In our New Year's Day paper, we found a headline for a commentary by James Lenz breathlessly asking: "Will civilization destroy science?"

Well, as a rule of thumb, civilization makes science possible, so perhaps Prof. Lenz and his headline writer can relax. His real argument is that government must support science, and without it, apparently life itself will stop (given the connection he outlines between medicine and research).

We then learn that his argument is more focused on disrespecting engineering, because it delivers results more quickly — and results that are perhaps more financially tenable — and is therefore a threat to science (notwithstanding the fact that engineering goes nowhere without basic research). And yet, what he despairs of are actually applied science areas (genomics, climate change, cybersecurity, GMOs, autonomous machines) even though his argument is probably more applicable to basic research.

Whether scientific research should be intensively funded by government is probably best analyzed based on a reading of Friederich Hayek, as well as America's founders, who kept our government small by definition. That government can facilitate investigation of nationally important priorities is well established. That it should be responsible for setting a research agenda and driving it — absolutely not.

The reason for funding cuts to our national research program is that we've embarked on an extensive socialist agenda in this country that has made fully half of the population dependent on the other half with extremely expensive programs that are crowding out other priorities.

If the priorities Lenz wants to pursue are valid, they need to be pursued first by deciding whether they are truly national in nature (the answer should be "rarely" outside national defense and security), and then only considered in the context of eliminating our socialist foundations which (a) haven't solved problems but in fact made them worse, and (b) will only lead to the decline of the country.

Why is this so? Because, as Hayek pointed out, socialist decisionmaking limits the potential for innovation and creativity, exactly the elements Lenz would have us pursue. By predeciding our research agenda, we prevent the natural interaction among scientists and engineers that leads to answers to truly difficult questions. The participants in that effort should be as distributed as possible, as much as possible outside the reach of government, and its influence. The answer to these questions cannot lie in a government-set research agenda, just as much as we will never solve problems of personal responsibility (or its lack) with more and more social programs.
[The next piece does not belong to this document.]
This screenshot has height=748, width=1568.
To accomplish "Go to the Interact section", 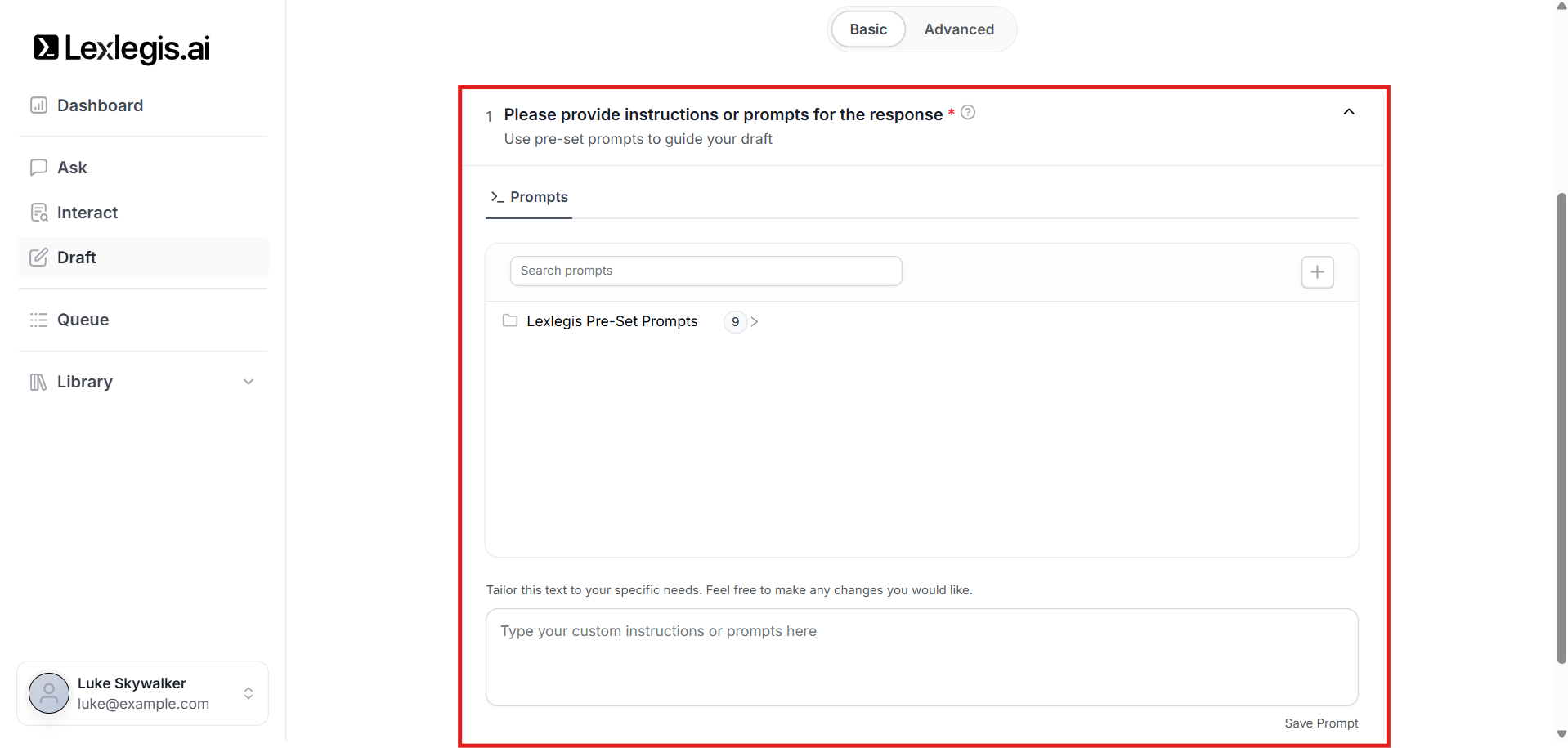I will click(87, 213).
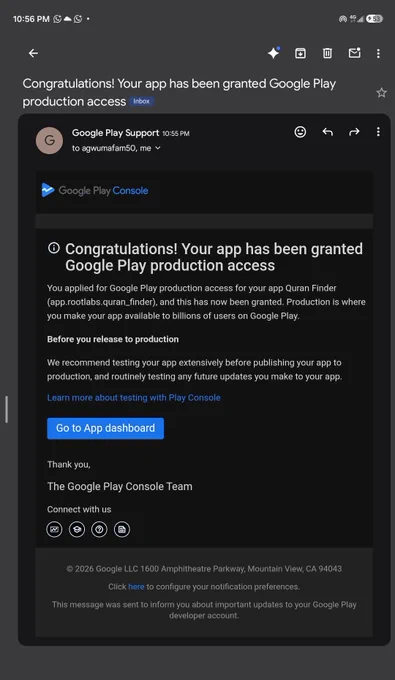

By linking this request for a socialist research agenda to the work of Otto and Viola Schmitt, Lenz discounts the Schmitts' extreme level of diligence and personal responsibility in their work. Interestingly, their work started in national security, and then proceeded from there, funded not by the government, but by others. Our scientists, and those who breathlessly fear their demise, should learn from their example, rather than always holding their hand out to the taxpayer.

Chris Powell, of Minneapolis, is a consulting engineer.